- **Directions for this task**
Each line from the one holding "Click the dark green CeN bar" to the end of the listing below must be given again exactly as it appears.

- **Material supplied**
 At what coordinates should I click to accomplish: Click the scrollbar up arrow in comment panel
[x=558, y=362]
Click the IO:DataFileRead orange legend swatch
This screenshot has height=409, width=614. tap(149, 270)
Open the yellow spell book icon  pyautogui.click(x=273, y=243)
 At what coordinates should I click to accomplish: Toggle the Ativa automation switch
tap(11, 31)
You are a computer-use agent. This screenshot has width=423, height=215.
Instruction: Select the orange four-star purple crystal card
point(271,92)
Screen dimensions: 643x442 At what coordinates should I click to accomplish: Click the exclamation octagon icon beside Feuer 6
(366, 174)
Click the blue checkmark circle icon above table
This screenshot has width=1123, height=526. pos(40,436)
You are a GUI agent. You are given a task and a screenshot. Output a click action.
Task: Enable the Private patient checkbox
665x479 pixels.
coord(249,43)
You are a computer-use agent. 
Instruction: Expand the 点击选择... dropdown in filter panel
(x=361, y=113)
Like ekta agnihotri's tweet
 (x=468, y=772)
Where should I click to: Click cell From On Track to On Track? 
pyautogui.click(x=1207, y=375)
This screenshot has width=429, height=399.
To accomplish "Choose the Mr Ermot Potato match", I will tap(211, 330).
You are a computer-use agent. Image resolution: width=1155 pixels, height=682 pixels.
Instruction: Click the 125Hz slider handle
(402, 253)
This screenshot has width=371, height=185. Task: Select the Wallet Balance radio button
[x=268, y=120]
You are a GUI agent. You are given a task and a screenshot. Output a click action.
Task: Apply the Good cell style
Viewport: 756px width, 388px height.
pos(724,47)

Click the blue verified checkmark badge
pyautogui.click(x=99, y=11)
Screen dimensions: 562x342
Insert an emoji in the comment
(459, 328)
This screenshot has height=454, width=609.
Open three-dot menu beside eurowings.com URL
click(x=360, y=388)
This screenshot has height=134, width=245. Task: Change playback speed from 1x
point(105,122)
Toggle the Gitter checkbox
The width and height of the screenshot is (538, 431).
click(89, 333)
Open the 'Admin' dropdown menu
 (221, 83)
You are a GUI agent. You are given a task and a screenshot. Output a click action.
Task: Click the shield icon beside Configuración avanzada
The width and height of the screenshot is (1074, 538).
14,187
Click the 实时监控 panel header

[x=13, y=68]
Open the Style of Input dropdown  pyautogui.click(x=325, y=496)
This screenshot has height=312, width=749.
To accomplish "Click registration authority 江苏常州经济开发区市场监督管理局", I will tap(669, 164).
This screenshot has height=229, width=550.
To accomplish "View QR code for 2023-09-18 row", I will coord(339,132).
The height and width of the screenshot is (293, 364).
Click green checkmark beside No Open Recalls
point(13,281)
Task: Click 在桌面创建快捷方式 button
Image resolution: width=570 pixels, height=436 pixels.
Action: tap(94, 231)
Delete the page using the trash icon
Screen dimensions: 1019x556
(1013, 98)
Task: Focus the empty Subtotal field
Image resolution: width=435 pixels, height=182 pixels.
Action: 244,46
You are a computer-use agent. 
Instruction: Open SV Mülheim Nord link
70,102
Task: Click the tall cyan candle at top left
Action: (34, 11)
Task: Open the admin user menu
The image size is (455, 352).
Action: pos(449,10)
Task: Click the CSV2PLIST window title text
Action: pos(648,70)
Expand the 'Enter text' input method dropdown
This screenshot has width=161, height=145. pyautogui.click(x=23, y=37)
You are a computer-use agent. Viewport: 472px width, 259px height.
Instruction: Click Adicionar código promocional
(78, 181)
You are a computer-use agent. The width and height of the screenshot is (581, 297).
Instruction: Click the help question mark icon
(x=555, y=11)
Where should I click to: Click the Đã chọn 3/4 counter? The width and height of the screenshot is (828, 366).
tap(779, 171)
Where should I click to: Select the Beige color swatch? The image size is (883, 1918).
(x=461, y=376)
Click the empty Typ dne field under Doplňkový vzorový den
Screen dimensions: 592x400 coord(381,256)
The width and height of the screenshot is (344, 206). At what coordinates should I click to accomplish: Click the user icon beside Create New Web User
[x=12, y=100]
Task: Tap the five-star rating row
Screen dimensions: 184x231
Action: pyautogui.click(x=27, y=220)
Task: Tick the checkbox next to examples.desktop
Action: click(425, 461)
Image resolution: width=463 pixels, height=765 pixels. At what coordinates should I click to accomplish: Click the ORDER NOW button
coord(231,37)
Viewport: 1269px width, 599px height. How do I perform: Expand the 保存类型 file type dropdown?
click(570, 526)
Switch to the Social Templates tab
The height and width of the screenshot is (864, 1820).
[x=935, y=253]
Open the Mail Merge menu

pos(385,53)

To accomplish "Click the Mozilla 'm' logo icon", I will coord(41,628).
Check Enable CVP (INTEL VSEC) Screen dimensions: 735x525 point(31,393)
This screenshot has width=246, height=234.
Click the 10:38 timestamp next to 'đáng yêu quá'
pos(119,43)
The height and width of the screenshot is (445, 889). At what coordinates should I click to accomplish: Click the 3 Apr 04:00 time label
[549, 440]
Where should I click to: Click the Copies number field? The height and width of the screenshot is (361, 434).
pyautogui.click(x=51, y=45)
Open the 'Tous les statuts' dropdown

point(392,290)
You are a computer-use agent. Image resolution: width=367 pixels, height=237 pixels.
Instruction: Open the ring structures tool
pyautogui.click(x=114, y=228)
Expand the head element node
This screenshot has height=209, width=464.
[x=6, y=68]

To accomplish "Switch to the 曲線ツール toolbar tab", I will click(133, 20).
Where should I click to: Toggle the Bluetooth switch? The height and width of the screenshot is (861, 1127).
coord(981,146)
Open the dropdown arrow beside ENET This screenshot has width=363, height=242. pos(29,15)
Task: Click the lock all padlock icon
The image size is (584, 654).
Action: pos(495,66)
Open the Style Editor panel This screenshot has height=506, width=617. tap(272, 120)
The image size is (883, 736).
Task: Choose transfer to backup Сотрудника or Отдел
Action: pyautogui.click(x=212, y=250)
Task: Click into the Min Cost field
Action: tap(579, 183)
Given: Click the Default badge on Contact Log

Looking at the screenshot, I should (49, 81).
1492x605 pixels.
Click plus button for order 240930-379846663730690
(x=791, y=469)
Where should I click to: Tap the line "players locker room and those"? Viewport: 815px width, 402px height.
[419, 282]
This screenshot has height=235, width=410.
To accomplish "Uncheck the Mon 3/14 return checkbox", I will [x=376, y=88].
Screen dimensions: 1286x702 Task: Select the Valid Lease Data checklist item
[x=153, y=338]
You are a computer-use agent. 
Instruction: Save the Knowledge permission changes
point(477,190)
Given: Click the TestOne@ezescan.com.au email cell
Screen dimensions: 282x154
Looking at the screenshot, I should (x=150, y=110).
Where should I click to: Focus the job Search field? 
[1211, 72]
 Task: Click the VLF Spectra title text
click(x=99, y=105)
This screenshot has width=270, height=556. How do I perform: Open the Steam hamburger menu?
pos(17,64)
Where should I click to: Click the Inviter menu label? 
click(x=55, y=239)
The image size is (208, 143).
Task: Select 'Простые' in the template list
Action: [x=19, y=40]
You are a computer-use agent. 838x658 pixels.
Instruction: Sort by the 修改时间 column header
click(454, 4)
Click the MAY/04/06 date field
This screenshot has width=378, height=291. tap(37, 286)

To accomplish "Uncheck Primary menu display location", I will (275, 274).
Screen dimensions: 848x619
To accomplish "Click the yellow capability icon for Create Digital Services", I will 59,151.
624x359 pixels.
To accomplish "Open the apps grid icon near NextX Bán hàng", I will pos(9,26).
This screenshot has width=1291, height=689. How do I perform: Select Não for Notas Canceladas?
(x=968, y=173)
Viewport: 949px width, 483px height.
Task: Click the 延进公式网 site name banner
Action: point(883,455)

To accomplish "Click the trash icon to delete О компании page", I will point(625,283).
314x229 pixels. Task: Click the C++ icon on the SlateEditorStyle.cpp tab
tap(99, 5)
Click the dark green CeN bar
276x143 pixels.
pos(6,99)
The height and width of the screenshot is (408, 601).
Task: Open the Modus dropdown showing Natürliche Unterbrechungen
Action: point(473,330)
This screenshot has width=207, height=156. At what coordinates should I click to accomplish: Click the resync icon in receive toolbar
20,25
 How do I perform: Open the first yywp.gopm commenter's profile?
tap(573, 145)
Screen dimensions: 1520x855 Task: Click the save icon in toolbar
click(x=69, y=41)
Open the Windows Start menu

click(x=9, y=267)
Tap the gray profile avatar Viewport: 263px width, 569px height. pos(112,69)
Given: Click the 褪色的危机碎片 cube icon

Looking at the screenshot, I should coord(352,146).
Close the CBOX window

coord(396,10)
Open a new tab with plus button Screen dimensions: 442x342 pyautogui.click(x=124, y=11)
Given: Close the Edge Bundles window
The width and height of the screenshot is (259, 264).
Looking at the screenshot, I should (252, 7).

- **Task result**
Click the dark green CeN bar
276x143 pixels.
pos(6,99)
The height and width of the screenshot is (408, 601).
Task: Open the Modus dropdown showing Natürliche Unterbrechungen
Action: point(473,330)
This screenshot has width=207, height=156. At what coordinates should I click to accomplish: Click the resync icon in receive toolbar
20,25
 How do I perform: Open the first yywp.gopm commenter's profile?
tap(573, 145)
Screen dimensions: 1520x855 Task: Click the save icon in toolbar
click(x=69, y=41)
Open the Windows Start menu

click(x=9, y=267)
Tap the gray profile avatar Viewport: 263px width, 569px height. pos(112,69)
Given: Click the 褪色的危机碎片 cube icon

Looking at the screenshot, I should coord(352,146).
Close the CBOX window

coord(396,10)
Open a new tab with plus button Screen dimensions: 442x342 pyautogui.click(x=124, y=11)
Given: Close the Edge Bundles window
The width and height of the screenshot is (259, 264).
Looking at the screenshot, I should (252, 7).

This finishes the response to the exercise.